Lastly, John Lewis Gaddis’s warning about history—that it has a “habit of making bad prophets out of both those who make and those who chronicle it”—remains equally true in contemporary times. This paper is based on the premise that the United States will withdraw troops from Afghanistan at some point in the next two years and that the Taliban or parts of the movement, in some form or shape, will be politically represented in Kabul or, at the very least, be more involved than it is at present in Afghanistan’s democratic politics as the troop drawdown is completed. These are the foundational assumptions of our observations and analysis. Should they be wrong, we must be and are prepared to be called poor prophets.

https://carnegieindia.org/2020/06/02/dealing-with-taliban-india-s-strategy-in-afghanistan-after-u.s.-withdrawal-pub-81951

Pretty good propheteering, if you ask me.((I plan to restrict myself to one bad pun every week. Or try to, at any rate.))

Also, a quote that I liked enough to record in my notes separately:

Assessing risks is a risky business

https://carnegieindia.org/2020/06/02/dealing-with-taliban-india-s-strategy-in-afghanistan-after-u.s.-withdrawal-pub-81951

But outside of all of those links, there is something else that I read today that I wanted to share with you today. This essay/article came out in the Times of India yesterday, and it is an absolute must read:

All such data help ask relevant questions, whose answers can mostly be found through the old-school forms of immersive reporting and fieldwork, neither of which happens much. There is no substitute for the insights one gains from spending time on the ground, talking to voters, to party workers, to local observers and journalists, listening to their woes and views.
This requires greater engagement than asking generic questions at tea stalls or speaking to party spokespersons. Ideally, data work and fieldwork should go hand in hand, as no ground investigation can provide the larger picture without the backing of empirical evidence. Instead of doing that, we move from one election to the next without paying attention to what happens between them.

https://timesofindia.indiatimes.com/blogs/toi-edit-page/how-to-read-indian-politics-without-immersive-ground-reporting-fieldwork-backed-by-large-data-sets-well-never-grasp-complexities/

Again, read the whole thing, but the reason I put this up here is because what Gilles Verniers is speaking about over here can also apply to Afghanistan. Replace the word “election” with “war”, and I argue that is mostly the same story.


Which brings me to my last link for the day:

In the tiny village of Pigish, inhabited by peaceful Shia Ismaili farmers, five busy water mills hum through the autumn harvest season. Just as in medieval Europe, each mill is taxed by the government, and each mill is family owned. Milling is a time-honored profession, passed down through bloodlines for decades, centuries. The farmers push their sacks of wheat to the mills in wheelbarrows. These barrows are often made of rough planks. The people of the Wakhan also construct their own mud-brick houses, hew their own poplar roof beams, stitch their own burlap donkey saddles, braid their own yak hair ropes, carve their own wooden shovels, and build their own stone aqueducts. These handmade surfaces of life make the Wakhan Corridor a pleasure to walk through. Lay your palms on the skin-polished grip of a willow ax handle: The body remembers.

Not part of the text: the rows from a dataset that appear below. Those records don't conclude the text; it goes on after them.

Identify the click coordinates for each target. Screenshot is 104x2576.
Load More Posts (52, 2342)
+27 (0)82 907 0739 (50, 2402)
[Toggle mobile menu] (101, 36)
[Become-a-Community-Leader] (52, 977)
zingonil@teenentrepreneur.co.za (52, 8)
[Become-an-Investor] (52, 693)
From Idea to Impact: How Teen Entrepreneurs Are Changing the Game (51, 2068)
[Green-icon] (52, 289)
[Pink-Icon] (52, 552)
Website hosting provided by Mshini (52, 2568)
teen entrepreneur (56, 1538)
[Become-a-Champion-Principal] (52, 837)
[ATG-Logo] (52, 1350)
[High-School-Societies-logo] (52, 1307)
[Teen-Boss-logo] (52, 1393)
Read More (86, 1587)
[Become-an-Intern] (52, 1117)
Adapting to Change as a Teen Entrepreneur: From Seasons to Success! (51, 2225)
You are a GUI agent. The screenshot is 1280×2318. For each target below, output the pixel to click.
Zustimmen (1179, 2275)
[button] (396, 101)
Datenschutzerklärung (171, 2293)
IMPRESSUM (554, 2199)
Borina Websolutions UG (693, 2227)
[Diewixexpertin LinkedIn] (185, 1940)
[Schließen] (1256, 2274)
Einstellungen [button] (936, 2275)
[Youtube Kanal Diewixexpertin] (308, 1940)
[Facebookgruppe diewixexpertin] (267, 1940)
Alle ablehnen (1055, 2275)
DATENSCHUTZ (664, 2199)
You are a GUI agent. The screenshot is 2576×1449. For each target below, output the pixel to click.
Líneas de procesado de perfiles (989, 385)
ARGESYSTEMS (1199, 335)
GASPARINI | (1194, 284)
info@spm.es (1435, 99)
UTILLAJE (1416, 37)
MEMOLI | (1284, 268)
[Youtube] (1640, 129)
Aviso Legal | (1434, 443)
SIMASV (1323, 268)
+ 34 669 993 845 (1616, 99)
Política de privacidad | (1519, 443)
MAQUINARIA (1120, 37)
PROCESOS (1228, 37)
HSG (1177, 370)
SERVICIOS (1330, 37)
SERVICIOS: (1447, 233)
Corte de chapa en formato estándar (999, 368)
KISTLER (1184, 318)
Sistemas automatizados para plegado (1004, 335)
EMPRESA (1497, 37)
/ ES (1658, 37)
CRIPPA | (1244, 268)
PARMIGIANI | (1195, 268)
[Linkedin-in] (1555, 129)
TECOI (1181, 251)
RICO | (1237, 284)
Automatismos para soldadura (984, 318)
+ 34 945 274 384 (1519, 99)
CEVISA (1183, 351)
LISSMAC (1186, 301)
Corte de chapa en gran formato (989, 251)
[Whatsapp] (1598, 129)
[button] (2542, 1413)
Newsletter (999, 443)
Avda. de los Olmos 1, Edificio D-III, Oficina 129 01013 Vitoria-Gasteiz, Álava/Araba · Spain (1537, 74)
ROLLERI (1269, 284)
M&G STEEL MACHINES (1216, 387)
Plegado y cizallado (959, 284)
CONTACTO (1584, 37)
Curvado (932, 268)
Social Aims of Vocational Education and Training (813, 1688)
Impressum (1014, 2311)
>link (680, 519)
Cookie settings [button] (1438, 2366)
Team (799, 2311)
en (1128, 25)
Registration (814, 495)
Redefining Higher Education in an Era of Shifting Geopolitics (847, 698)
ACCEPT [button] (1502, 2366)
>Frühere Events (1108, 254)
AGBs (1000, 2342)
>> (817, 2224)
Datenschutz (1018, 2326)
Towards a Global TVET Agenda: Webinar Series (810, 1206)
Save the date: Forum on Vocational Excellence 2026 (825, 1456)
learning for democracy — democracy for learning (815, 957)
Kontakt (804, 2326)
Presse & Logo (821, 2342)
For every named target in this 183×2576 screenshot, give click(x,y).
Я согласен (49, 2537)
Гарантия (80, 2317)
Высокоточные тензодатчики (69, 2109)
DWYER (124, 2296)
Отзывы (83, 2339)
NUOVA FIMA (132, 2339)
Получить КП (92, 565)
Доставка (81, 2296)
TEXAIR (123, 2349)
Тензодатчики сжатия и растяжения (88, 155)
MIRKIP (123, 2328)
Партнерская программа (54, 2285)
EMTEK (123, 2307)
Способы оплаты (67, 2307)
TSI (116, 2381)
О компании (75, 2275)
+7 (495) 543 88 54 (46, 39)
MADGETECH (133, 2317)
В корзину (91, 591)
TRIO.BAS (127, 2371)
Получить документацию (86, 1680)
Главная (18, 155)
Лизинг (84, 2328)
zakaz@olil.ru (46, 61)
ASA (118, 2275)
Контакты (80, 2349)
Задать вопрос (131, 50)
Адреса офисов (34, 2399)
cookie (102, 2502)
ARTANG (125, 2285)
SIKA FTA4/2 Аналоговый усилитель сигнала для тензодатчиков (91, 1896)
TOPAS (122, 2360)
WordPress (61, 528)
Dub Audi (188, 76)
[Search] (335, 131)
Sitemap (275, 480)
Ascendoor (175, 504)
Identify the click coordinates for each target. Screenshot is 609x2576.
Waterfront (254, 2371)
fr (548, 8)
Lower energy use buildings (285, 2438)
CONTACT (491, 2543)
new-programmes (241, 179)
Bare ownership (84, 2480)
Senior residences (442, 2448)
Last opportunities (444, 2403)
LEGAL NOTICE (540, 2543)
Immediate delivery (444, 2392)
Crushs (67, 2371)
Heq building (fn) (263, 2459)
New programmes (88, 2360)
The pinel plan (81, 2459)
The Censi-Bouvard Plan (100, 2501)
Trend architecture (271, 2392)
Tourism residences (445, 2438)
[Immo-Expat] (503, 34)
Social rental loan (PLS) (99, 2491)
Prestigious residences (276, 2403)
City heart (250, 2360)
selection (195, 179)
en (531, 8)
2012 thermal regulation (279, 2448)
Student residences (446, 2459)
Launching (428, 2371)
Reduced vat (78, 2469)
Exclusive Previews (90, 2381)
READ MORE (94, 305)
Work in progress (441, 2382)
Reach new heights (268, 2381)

https://www.nationalgeographic.org/projects/out-of-eden-walk/articles/2017-10-heart-wheel

It is one thing to read about the wars in Afghanistan, and the strategies, the geopolitics and all of that. But every now and then, it makes sense to also get a sense of the lives of the people of Afghanistan. Not just this article, please read the entire series of articles based on Afghanistan.

And then the rest of the series, of course. Paul Salopek does truly remarkable work, and no matter how anybody phrases it, that would still be an understatement.